Practically, I did not get lost.  I did not “get into” the Mass as deeply as I would have liked because I did have to focus some attention on the different forms of prayers.  But, having picked up some Latin and trying to learn more, I could follow the prayers relatively well.  I don’t think anyone need be completely lost, there are  many handy red booklets with Latin/English translations side by side to help guide one through the Mass.

All in all, it was a very good experience.  We shall attend more EF Masses.  I don’t know if the EF Mass will become our Sunday norm, but it is something I definitely want to experience several more times.  I don’t think there is any question that more frequent celebration of the EF Mass will bring great graces to the Church, and help reinvigorate our Catholic identity.

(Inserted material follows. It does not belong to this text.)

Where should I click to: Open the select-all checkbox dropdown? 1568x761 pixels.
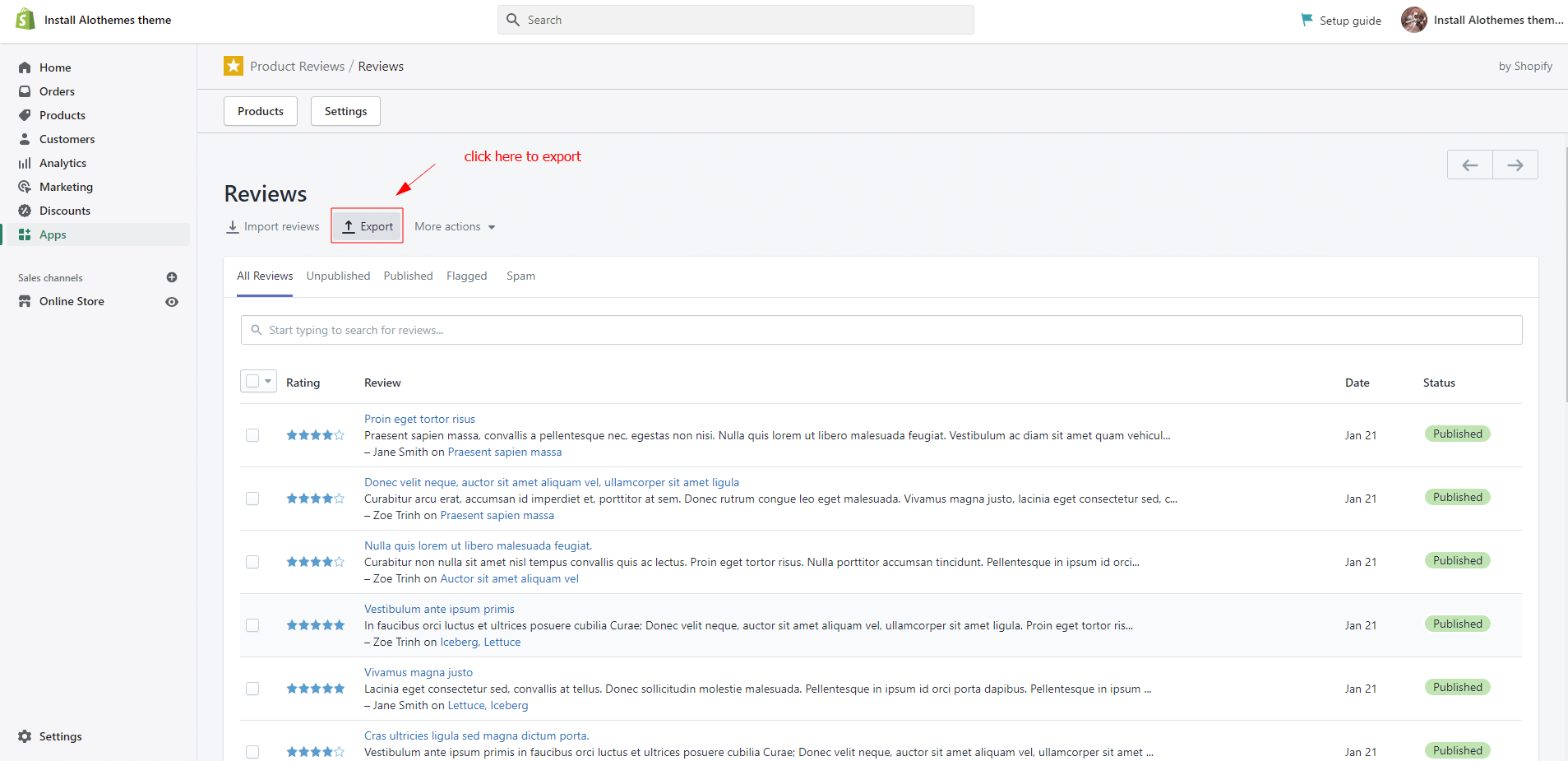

1. Colleen Hammond - July 2, 2010

Thank you so much for sharing your thoughts about the Traditional Latin Mass at Mater Dei! I remember being in awe the first time I attended a TLM and quite frankly…I was lost for weeks. But, with Latin on the left page and English on the right (with all the motions written out in red) I quickly learned to follow the Mass and have found it to be far more peaceful and reverent for me.

Let me know the next time you’ll be there, as that is our parish and I’d love to meet you. We attend the 9am Mass and are pretty much the tallest family there. 😉

tantamergo - July 6, 2010

We’ll go again in a couple of weeks. Between travel and Mater Dei we haven’t been to our ‘home’ parish in a month, we need to get back there. I will let you know when we plan to celebrate Mass at Mater Dei next. As for being the tallest family there, it’s possible, although I’m 6-3 and my wife is 6-0, and our oldest daughter (10) is already about 5-4, so we’ll just have to see. 🙂

2. Colleen Hammond - July 2, 2010

Here’s another reflection from a priest in England that has both forms at his parish: http://www.catholicherald.co.uk/features/2010/07/01/why-the-old-form-thrives-in-my-parish/

3. Colleen Hammond - July 3, 2010

Oh, and also…the Propers for each Sunday are available at the door to use with the Red Missals!